Below are the entries. Transcribe exactly the lines from the one with "This screenshot has width=1236, height=749." through the one with "Click the Uložit button to save", ends included, and leave out all others.

*** Record excerpts Section Begins ***

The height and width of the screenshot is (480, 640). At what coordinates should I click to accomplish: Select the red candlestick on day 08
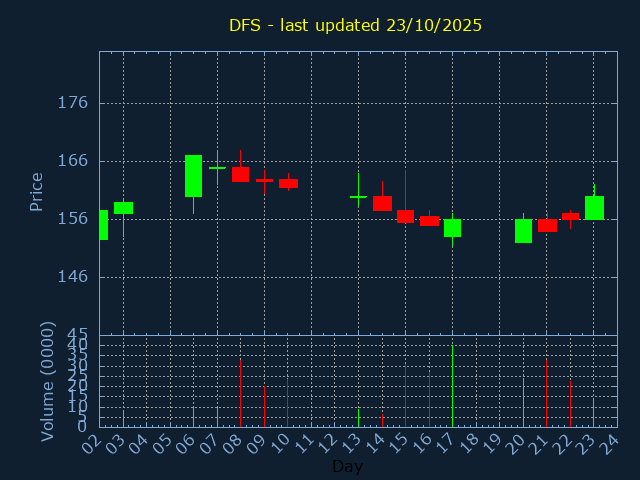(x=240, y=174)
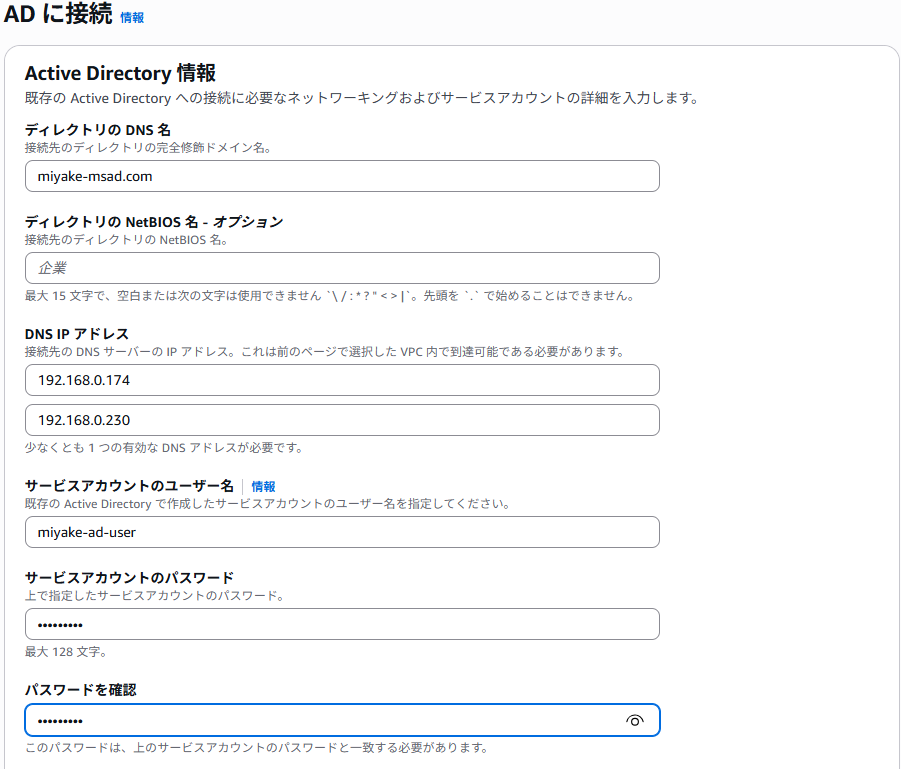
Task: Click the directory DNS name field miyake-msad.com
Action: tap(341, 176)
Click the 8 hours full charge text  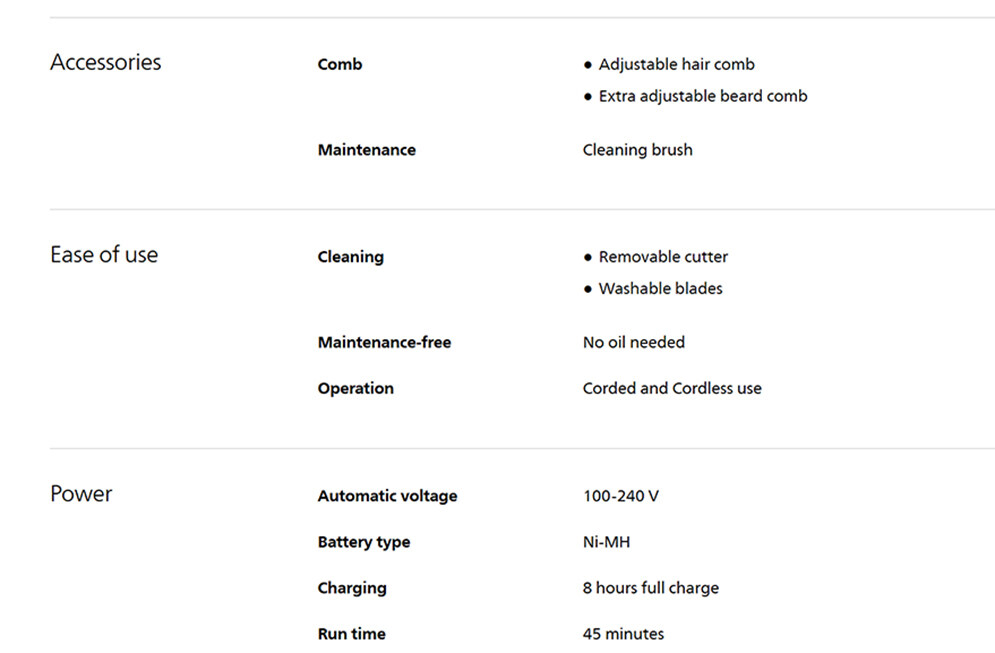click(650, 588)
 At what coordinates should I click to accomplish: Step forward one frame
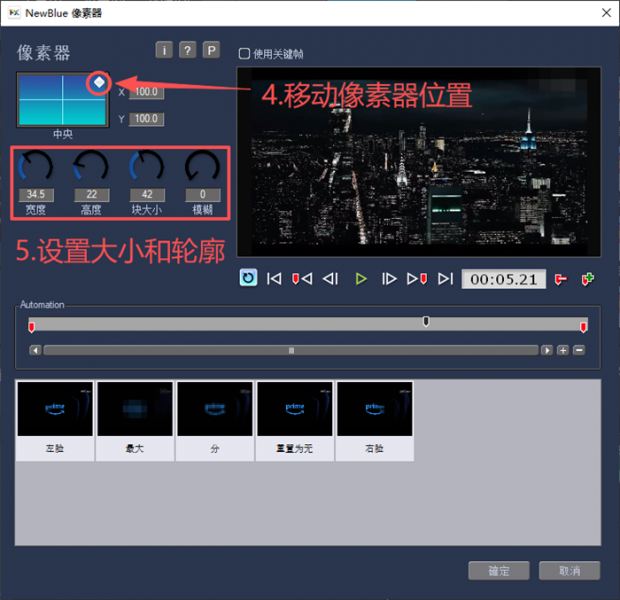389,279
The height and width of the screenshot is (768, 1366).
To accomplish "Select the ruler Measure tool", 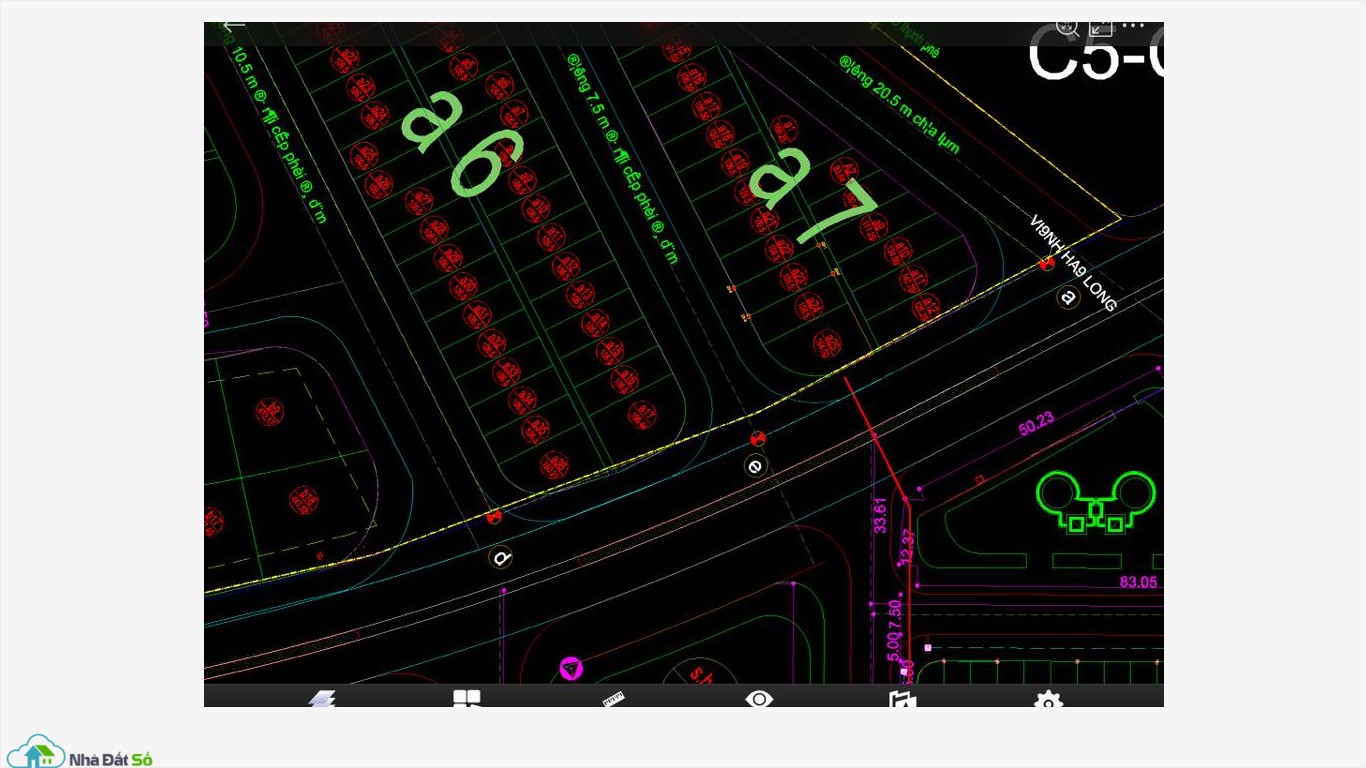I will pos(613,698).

*** Record excerpts Section Ends ***
*** Record excerpts Section Begins ***

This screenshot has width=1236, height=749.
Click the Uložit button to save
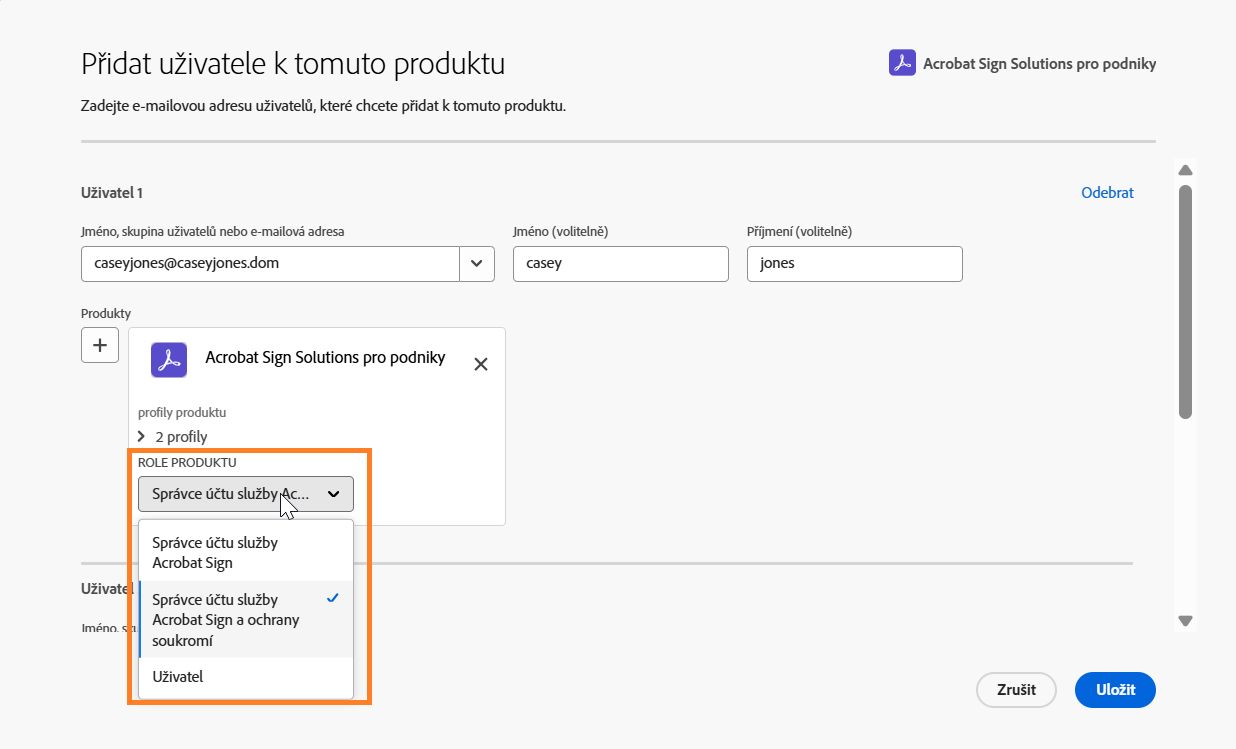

*** Record excerpts Section Ends ***

Exercise output:
This screenshot has width=1236, height=749.
Click the Uložit button to save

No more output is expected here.